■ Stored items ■
= Beginning of Section =
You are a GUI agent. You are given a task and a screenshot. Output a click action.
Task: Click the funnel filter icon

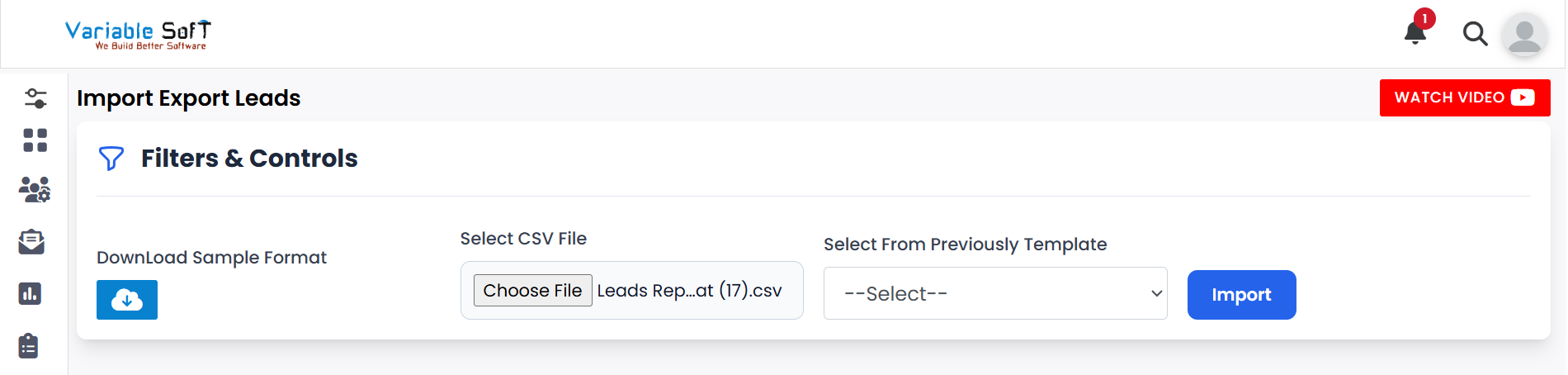(x=111, y=158)
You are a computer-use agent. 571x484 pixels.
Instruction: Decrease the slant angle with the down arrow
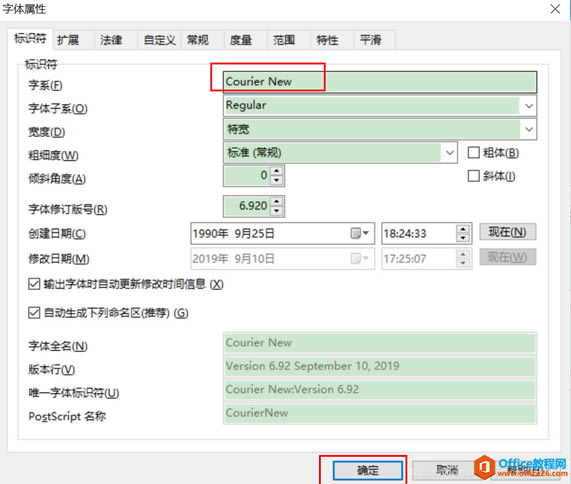277,180
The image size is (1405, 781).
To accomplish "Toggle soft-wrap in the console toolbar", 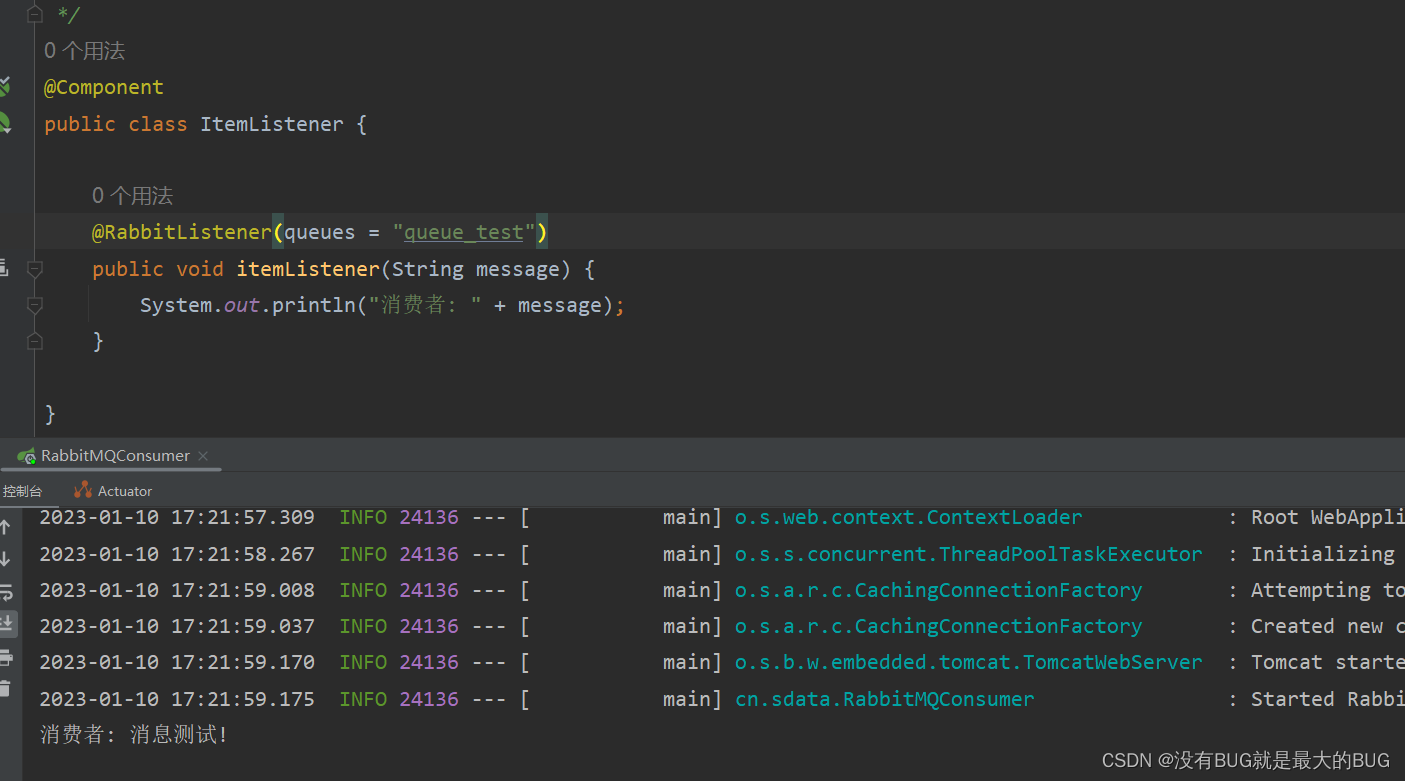I will (x=6, y=592).
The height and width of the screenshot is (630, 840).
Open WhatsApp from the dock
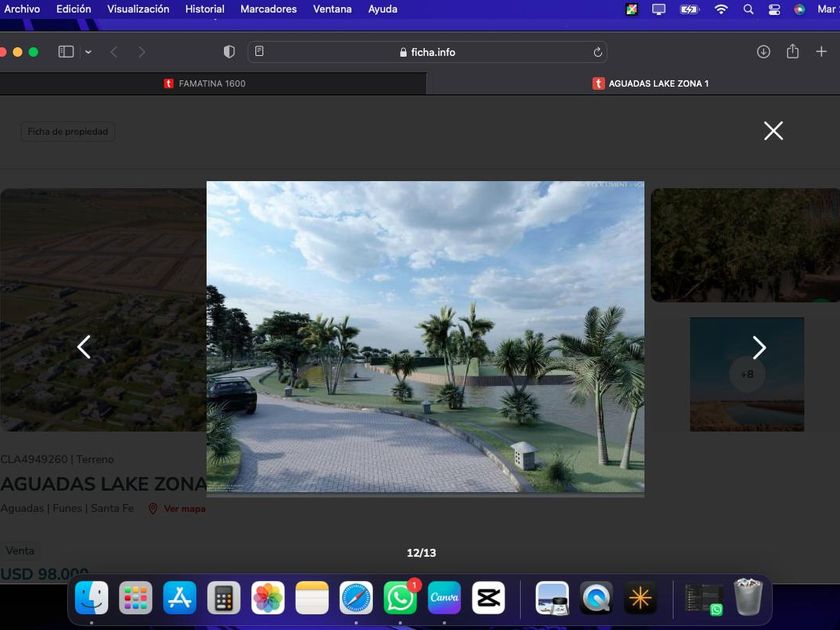pos(400,598)
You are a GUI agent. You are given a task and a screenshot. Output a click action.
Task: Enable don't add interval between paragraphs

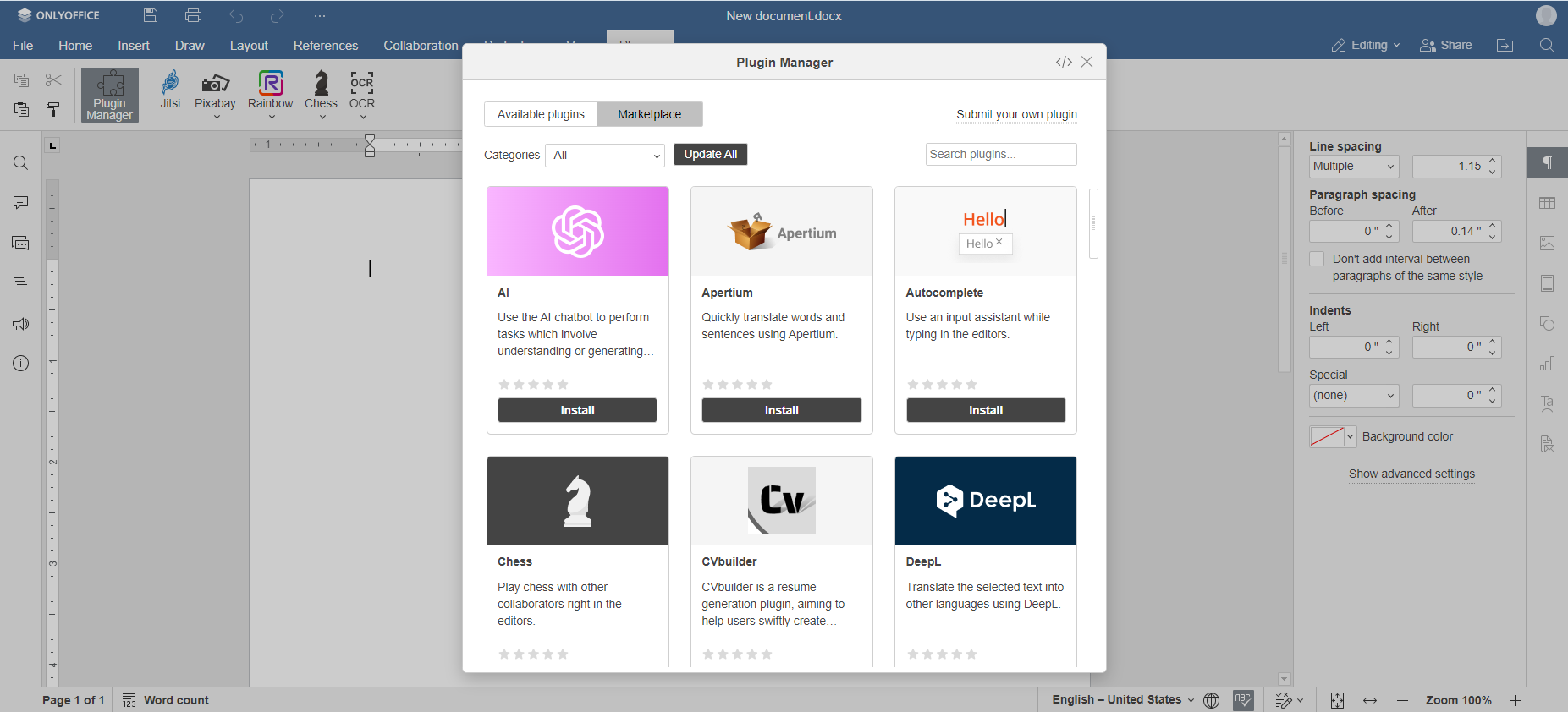click(x=1317, y=259)
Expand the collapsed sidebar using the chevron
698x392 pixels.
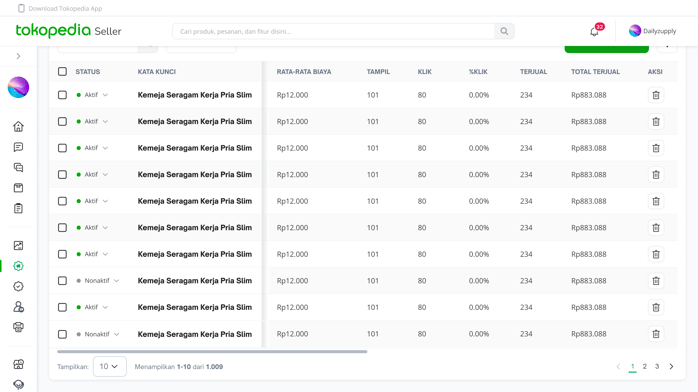[x=18, y=56]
= End of Section =
■ Exercise brief ■
All lines above between the line that contains "Open WhatsApp from the dock" and the last line of the entries, both included, must be transcribed exactly. No pictures are to appear.

■ Answer section ■
Open WhatsApp from the dock
pos(400,598)
You are a GUI agent. You are given a task and a screenshot. Output a click action.
Task: Enable don't add interval between paragraphs

click(x=1317, y=259)
Expand the collapsed sidebar using the chevron
698x392 pixels.
[x=18, y=56]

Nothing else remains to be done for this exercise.